BUG: df.plot.scatter() with norm keyword fails with 'multiple values for keyword argument' TypeError · Issue #45809 · pandas-dev/pandas (original) (raw)

Pandas version checks

Reproducible Example

import pandas as pd import matplotlib

df = pd.DataFrame([{'1': 1.0, '2': 2.0, '3': 100}, {'1': 1.2, '2': 1.8, '3': 10}])

df.plot.scatter(x="1", y="2", c="3", norm=matplotlib.colors.LogNorm())

Issue Description

The code above shows creating a DataFrame with three numeric columns, and then plotting the dataframe as a 2D scatter with a color axis based on one of the columns.

When running this code the following traceback is generated:

Traceback (most recent call last):
File "C:\ansysdev\pandas-bug.py", line 7, in
df.plot.scatter(x="1", y="2", c="3", norm=matplotlib.colors.LogNorm())
File "C:\ansysdev\pandas-venv\lib\site-packages\pandas\plotting_core.py", line 1669, in scatter
return self(kind="scatter", x=x, y=y, s=s, c=c, **kwargs)
File "C:\ansysdev\pandas-venv\lib\site-packages\pandas\plotting_core.py", line 917, in call
return plot_backend.plot(data, x=x, y=y, kind=kind, **kwargs)
File "C:\ansysdev\pandas-venv\lib\site-packages\pandas\plotting_matplotlib_ init_.py", line 71, in plot
plot_obj.generate()
File "C:\ansysdev\pandas-venv\lib\site-packages\pandas\plotting_matplotlib\core.py", line 329, in generate
self._make_plot()
File "C:\ansysdev\pandas-venv\lib\site-packages\pandas\plotting_matplotlib\core.py", line 1119, in _make_plot
scatter = ax.scatter(
TypeError: matplotlib.axes._axes.Axes.scatter() got multiple values for keyword argument 'norm'

Expected Behavior

I believe the issue was caused by this PR: #34293, specifically in this code block:

    if color_by_categorical:
        from matplotlib import colors

        n_cats = len(self.data[c].cat.categories)
        cmap = colors.ListedColormap([cmap(i) for i in range(cmap.N)])
        bounds = np.linspace(0, n_cats, n_cats + 1)
        norm = colors.BoundaryNorm(bounds, cmap.N)
    else:
        norm = None

Since color_by_categorical is None, norm is being set to None. However, norm is also present in `self.kwds, which is where the 'multiple values for keyword argument' TypeError is coming from. The else branch should probably do something like:

norm = self.kwds.pop('norm', None)

This would result in the user's choice of norm being respected.

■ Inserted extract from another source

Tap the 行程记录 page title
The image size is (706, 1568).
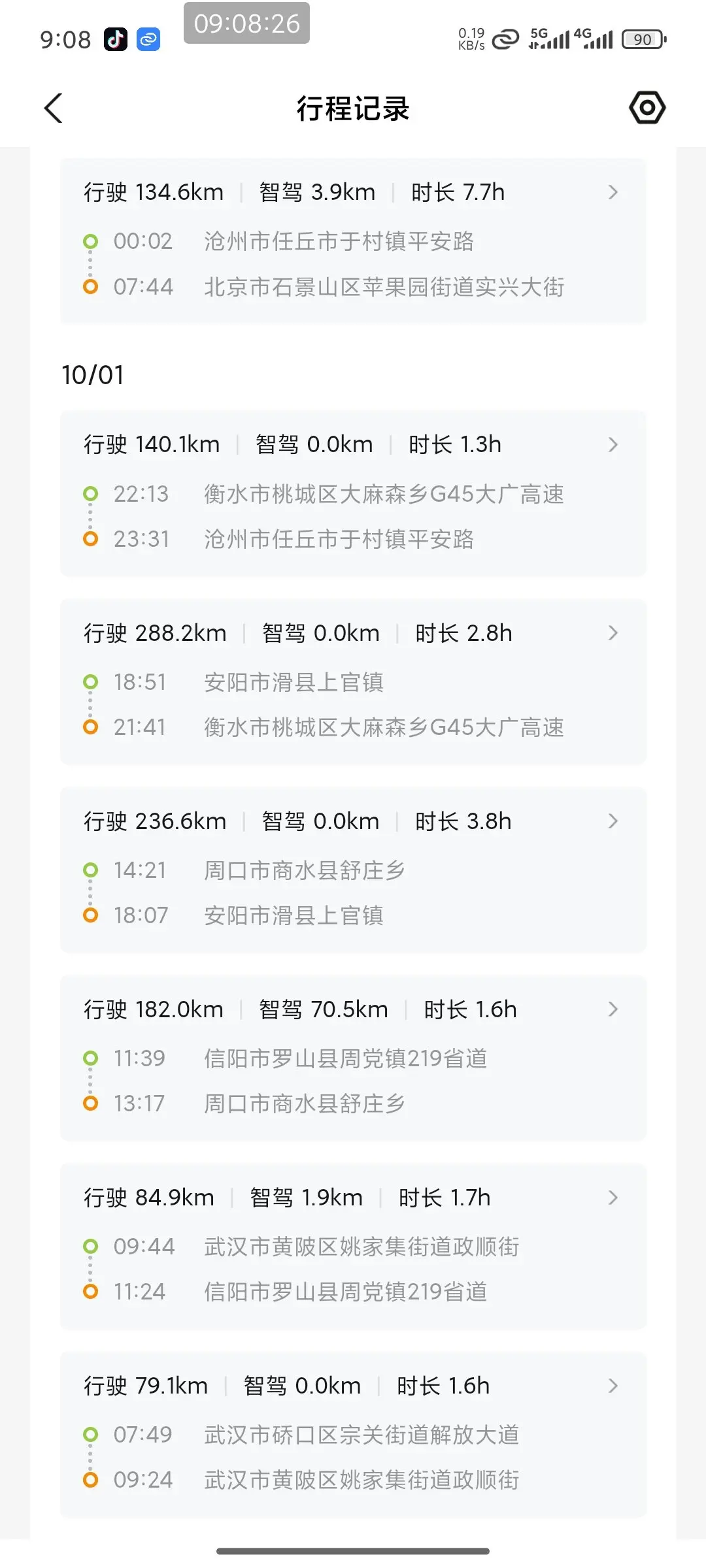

If the maintainers agree with this change, I'm happy to put together a PR with this in.

Installed Versions

INSTALLED VERSIONS

commit : 7651c08
python : 3.10.0.final.0
python-bits : 64
OS : Windows
OS-release : 10
Version : 10.0.19042
machine : AMD64
processor : Intel64 Family 6 Model 85 Stepping 7, GenuineIntel
byteorder : little
LC_ALL : None
LANG : None
LOCALE : English_United States.1252

pandas : 1.5.0.dev0+279.g7651c08230
numpy : 1.22.1
pytz : 2021.3
dateutil : 2.8.2
pip : 21.2.3
setuptools : 57.4.0
Cython : None
pytest : None
hypothesis : None
sphinx : None
blosc : None
feather : None
xlsxwriter : None
lxml.etree : None
html5lib : None
pymysql : None
psycopg2 : None
jinja2 : None
IPython : None
pandas_datareader: None
bs4 : None
bottleneck : None
fastparquet : None
fsspec : None
gcsfs : None
matplotlib : 3.5.1
numba : None
numexpr : None
odfpy : None
openpyxl : None
pandas_gbq : None
pyarrow : None
pyreadstat : None
pyxlsb : None
s3fs : None
scipy : None
sqlalchemy : None
tables : None
tabulate : None
xarray : None
xlrd : None
xlwt : None
zstandard : None